Francisco se confunde entonces, dando excusas, y la marquesa dice a uno de sus servidores: “Ve a la casa de Miguel Ángel y dile que yo y messer Lattanzio nos hemos quedado después del servicio religioso en esta Capilla, donde hace un fresco agradable; si quiere perder un poco su tiempo, sería con mucho provecho para nosotros... pero—agrega, conociendo el carácter huraño de Miguel Ángel—no le digas que Francisco de Holanda el español, está aquí”.
Esperando el regreso del enviado se quedan charlando, buscando cómo harán que Miguel Ángel hable de pintura sin que advierta su intención, porque si la comprende se rehusaría inmediatamente a continuar la plática.
“Hubo algunos instantes de silencio. Llamaron a la puerta; todos expresamos el temor de que el Maestro no viniera, porque la respuesta había sido muy repentina. Pero mi estrella quiso que Miguel Ángel, que habitaba muy cerca, fuera justamente de camino en la dirección de San Silvestre; iba por la vía Esquilina hacia las Termas, filosofando con su discípulo Urbino. Y como nuestro enviado lo había encontrado y conducido, él mismo en persona era quien estaba a la puerta. La marquesa se levantó y permaneció por mucho tiempo en conversación con él, de pie, aparte de los demás, antes de invitarlo a tomar asiento entre Lattanzio y ella. Francisco de Holanda se sentó al lado de él, pero Miguel Ángel no prestó ninguna atención a su vecino, lo cual chocó a éste vivamente. Francisco dijo con tono ofendido:
“En verdad el medio más seguro de no ser visto por alguno, consiste en ponérsele enfrente de los ojos”.

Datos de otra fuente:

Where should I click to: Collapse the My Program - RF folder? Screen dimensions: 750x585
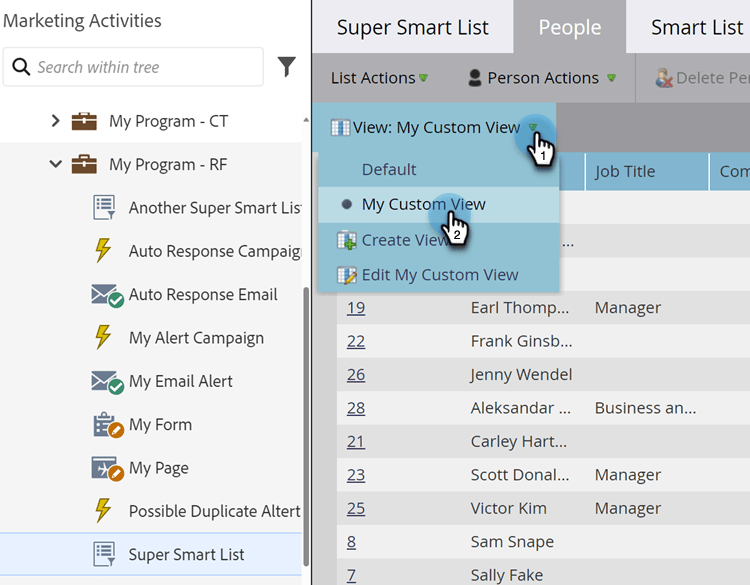coord(56,164)

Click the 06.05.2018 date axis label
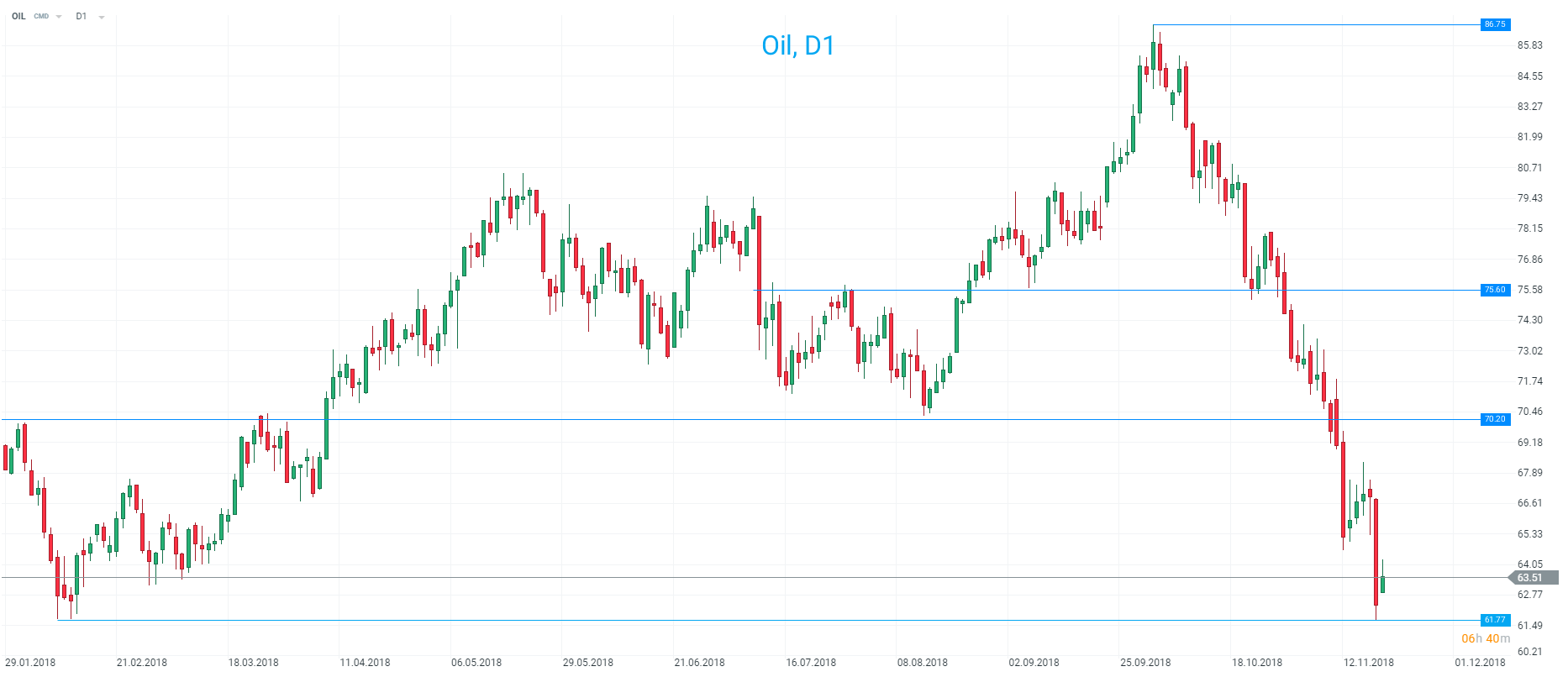tap(476, 663)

Miguel Ángel, sorprendido, lo miró y se disculpó inmediatamente con gran cortesía:
“Perdonad, messer Francisco: no os había visto, en verdad, porque no tenía ojos más que para la marquesa”. Sin embargo, Vittoria, después de una breve pausa, comenzó a hablar de mil cosas con una habilidad que no puede elogiarse lo suficiente; de una manera diestra y discreta, sin referirse a la pintura. Se hubiera dicho que era como el asedio a una plaza fuerte, hecho con esfuerzo y arte, y que Miguel Ángel parecía un sitiado vigilante y desconfiado, que coloca en un punto centinelas, levanta puentes en otra parte, en otra pone minas y tiene a la guarnición alerta en las puertas y sobre las murallas.
Al fin la marquesa venció, y verdaderamente nadie hubiera podido defenderse de ella.

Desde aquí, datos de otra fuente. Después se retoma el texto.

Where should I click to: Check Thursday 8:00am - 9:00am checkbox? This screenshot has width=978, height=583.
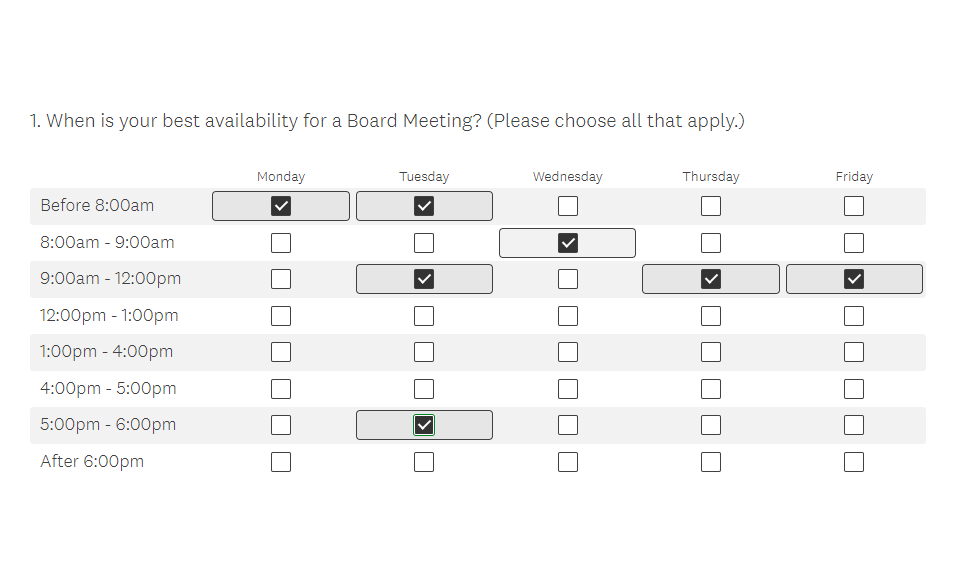pyautogui.click(x=711, y=243)
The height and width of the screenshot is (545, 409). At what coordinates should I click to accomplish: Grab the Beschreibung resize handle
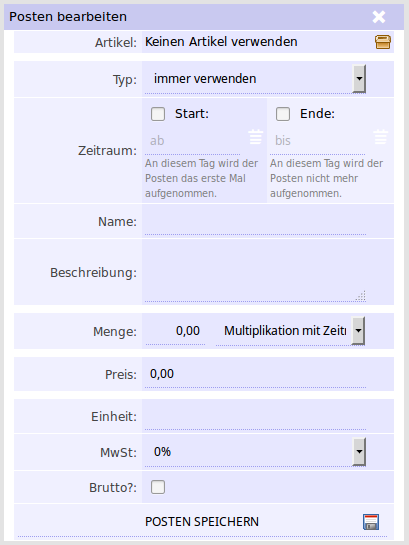pos(361,296)
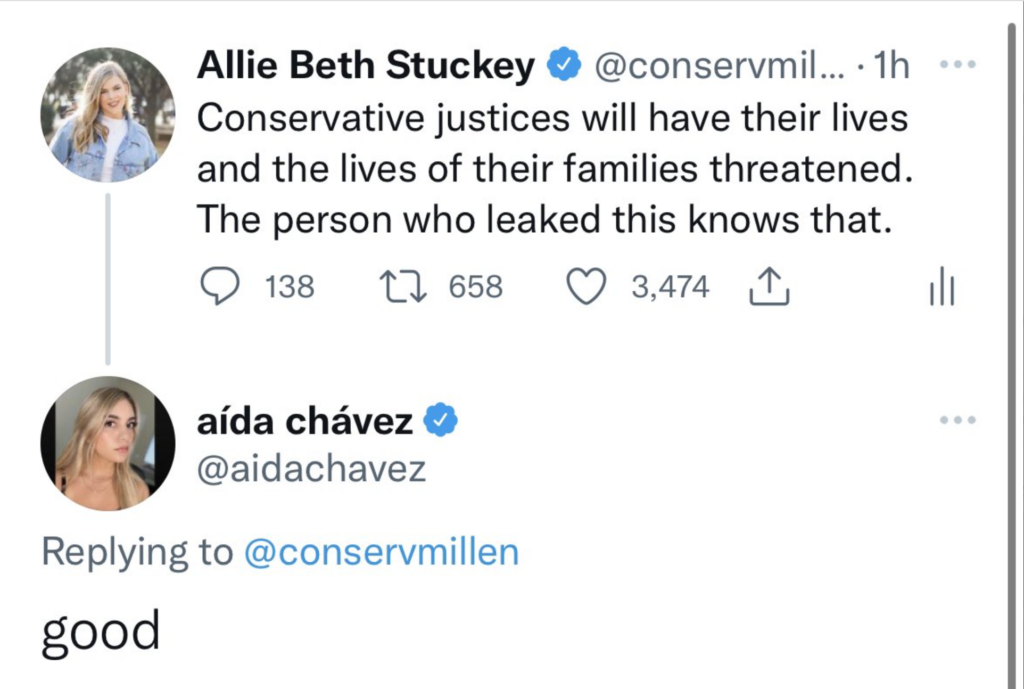Click the aída chávez display name
The width and height of the screenshot is (1024, 689).
[x=305, y=422]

“Vamos—dijo—hay que reconocer que no puede triunfarse cuando se ataca a Miguel Ángel con sus propias armas, es decir, con la astucia. Será necesario, messer Lattanzio, que hablemos con él de procesos, de breves del Papa, o bien... de pintura, si queremos reducirlo al silencio y decir nosotros la última palabra”.
Esta desviación ingeniosa llevó la conversación al terreno del arte. Vittoria habla a Miguel Ángel de una construcción piadosa que tenía el proyecto de levantar; e inmediatamente Miguel Ángel se ofrece para examinar el emplazamiento y esbozar un plan.

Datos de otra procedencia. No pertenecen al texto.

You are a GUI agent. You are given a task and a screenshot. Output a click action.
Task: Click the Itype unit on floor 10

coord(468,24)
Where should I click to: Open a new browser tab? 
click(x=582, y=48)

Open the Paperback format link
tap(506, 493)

“Yo no me habría atrevido a pediros un servicio tan grande—respondió la marquesa—aunque sepa que seguís en todo la enseñanza del Salvador, que abatía a los soberbios y exaltaba a los humildes... Los que os conocen estiman la persona de Miguel Ángel más todavía que sus obras, mientras los que no os conocen personalmente admiran la más débil parte de vos mismo, es decir las obras de vuestras manos. Pero yo no alabo menos que os apartéis con tanta frecuencia, huyendo de nuestras inútiles conversaciones, y que en lugar de pintar los retratos de todos los príncipes que vienen a rogaros, consagréis casi toda vuestra vida a una sola gran obra”.